======== THE RECORDS

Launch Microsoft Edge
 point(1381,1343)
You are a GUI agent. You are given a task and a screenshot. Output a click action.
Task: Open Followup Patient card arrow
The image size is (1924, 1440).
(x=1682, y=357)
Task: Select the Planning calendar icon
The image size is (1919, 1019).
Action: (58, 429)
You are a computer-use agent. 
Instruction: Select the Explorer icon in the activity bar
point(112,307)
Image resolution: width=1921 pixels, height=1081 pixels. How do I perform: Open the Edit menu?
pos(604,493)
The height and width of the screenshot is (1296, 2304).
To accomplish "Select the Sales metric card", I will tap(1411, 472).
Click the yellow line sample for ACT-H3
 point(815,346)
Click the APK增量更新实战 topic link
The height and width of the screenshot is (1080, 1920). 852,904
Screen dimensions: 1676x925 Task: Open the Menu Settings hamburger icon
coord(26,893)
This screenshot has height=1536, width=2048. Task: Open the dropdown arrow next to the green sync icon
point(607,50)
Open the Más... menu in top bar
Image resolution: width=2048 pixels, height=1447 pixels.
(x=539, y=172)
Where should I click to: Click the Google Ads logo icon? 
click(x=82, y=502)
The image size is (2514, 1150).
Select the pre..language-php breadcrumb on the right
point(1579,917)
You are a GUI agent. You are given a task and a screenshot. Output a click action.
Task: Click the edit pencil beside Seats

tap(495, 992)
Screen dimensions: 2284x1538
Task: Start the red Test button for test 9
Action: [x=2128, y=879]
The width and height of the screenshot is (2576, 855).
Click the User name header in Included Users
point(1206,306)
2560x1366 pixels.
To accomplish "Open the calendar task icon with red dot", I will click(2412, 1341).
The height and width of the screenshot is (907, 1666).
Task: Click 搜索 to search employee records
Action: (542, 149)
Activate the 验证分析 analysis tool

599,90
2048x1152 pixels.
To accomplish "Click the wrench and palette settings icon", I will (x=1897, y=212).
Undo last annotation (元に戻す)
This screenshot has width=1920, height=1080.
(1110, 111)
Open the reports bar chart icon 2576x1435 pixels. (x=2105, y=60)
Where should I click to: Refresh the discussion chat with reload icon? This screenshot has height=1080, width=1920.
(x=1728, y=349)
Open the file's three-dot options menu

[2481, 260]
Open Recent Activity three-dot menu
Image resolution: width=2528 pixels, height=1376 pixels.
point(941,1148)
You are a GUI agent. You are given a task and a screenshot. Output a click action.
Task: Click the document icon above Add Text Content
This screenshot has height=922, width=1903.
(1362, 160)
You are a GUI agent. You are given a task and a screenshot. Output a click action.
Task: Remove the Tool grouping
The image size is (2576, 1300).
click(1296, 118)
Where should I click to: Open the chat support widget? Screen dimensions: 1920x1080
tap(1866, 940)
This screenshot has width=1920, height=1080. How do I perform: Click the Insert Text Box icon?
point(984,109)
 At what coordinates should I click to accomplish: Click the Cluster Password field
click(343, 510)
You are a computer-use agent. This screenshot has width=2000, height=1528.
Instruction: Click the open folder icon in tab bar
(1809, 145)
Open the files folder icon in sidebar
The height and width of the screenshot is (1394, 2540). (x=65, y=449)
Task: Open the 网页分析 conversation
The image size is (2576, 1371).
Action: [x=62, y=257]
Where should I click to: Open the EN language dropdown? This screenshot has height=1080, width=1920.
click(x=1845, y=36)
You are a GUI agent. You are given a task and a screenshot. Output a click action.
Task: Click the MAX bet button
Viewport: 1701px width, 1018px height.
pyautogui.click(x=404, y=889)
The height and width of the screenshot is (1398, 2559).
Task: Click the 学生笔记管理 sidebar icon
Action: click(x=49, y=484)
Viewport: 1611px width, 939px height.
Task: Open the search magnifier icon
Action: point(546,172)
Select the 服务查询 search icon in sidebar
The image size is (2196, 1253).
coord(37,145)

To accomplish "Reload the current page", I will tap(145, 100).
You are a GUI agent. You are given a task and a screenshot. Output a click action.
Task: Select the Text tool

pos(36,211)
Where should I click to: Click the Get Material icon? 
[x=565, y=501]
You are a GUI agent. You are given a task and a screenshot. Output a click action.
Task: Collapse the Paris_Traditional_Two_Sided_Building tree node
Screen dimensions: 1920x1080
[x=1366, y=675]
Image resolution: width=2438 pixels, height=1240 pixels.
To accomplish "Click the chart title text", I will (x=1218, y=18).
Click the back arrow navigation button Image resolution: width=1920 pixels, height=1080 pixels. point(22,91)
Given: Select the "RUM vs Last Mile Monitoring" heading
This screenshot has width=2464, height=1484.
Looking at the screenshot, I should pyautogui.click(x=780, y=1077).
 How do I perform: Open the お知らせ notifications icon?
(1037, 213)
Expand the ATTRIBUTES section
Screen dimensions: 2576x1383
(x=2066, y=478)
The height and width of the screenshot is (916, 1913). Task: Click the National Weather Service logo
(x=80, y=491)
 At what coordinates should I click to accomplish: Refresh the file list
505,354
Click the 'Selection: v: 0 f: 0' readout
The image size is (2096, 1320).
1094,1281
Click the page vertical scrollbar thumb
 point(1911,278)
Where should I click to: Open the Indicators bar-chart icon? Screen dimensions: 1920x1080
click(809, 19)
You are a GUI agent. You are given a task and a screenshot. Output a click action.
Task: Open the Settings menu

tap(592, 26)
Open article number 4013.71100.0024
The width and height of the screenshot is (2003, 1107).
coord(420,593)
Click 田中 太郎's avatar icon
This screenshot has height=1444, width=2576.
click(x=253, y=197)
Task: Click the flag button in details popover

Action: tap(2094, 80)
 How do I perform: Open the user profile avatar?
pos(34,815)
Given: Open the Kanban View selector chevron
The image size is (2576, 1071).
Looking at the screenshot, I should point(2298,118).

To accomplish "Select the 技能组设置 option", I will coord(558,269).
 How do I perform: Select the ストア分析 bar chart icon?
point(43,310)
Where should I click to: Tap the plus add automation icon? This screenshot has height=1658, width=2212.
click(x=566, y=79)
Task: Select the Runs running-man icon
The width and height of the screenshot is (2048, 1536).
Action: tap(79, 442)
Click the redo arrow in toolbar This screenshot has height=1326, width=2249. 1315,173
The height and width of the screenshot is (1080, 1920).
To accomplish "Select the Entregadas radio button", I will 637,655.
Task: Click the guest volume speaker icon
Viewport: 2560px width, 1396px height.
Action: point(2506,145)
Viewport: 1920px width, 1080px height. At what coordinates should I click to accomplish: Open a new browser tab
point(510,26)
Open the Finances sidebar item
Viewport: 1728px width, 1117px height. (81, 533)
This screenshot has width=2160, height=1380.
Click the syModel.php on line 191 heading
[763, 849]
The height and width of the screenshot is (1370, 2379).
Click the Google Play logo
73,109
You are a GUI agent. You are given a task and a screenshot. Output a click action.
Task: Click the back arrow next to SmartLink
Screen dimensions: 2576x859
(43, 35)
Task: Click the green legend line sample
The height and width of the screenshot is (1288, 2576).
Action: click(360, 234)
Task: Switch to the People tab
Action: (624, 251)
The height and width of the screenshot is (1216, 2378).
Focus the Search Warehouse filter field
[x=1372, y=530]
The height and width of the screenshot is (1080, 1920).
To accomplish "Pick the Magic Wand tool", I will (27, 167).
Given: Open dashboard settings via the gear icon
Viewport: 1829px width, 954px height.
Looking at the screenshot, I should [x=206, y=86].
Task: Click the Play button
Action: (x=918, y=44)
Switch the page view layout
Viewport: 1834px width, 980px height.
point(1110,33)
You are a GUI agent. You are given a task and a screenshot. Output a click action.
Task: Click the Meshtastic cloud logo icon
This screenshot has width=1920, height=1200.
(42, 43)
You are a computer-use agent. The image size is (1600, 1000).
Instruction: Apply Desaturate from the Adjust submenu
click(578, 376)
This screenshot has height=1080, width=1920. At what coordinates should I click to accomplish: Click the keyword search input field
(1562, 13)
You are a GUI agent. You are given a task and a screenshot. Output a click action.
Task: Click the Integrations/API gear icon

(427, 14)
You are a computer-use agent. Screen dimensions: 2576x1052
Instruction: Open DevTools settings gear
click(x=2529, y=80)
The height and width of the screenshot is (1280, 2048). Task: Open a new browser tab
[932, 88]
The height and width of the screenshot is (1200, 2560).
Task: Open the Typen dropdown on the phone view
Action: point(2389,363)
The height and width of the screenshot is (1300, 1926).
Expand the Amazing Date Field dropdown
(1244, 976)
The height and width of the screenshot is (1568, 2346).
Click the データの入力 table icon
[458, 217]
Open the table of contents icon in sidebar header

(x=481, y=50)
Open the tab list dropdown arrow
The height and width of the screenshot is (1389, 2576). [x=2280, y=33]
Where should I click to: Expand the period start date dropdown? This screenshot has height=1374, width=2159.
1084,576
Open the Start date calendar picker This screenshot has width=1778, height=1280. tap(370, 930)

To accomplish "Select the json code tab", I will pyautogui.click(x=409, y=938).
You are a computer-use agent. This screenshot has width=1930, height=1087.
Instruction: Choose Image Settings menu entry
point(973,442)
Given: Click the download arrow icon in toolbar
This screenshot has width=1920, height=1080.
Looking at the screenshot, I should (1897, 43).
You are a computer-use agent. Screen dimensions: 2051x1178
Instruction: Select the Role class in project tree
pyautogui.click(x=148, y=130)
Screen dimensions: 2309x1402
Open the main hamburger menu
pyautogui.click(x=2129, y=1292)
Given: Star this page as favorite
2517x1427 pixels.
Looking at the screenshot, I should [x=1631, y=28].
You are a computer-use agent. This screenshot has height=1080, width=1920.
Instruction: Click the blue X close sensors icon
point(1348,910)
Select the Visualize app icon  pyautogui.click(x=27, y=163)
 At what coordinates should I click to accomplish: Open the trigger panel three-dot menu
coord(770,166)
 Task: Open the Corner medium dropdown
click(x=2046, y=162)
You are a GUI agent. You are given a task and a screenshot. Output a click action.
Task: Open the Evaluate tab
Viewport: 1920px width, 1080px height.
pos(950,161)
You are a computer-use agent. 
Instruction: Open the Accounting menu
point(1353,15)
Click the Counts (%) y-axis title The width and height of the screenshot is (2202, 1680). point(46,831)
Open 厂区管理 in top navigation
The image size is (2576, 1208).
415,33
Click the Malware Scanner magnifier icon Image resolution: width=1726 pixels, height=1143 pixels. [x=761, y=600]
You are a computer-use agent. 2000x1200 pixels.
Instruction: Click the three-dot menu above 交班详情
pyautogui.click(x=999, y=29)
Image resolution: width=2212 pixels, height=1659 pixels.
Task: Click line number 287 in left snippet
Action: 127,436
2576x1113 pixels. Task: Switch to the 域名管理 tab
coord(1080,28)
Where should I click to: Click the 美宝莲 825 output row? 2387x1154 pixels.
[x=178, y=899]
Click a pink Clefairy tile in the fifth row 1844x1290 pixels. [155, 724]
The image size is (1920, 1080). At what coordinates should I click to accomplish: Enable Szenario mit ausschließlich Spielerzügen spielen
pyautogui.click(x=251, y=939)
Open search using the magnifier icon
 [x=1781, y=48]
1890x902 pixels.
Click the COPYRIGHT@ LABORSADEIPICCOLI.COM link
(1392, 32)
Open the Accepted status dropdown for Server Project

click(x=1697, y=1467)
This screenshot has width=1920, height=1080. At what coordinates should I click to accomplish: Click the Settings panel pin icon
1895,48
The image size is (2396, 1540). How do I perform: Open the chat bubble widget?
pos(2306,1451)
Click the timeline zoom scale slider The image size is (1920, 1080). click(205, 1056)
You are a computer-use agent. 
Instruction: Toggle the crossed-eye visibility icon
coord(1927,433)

================

**WORK TASK:**
Among the entries, find every line holding "back" and return it.

**ANSWER:**
Click the back arrow navigation button Image resolution: width=1920 pixels, height=1080 pixels. point(22,91)
Task: Click the back arrow next to SmartLink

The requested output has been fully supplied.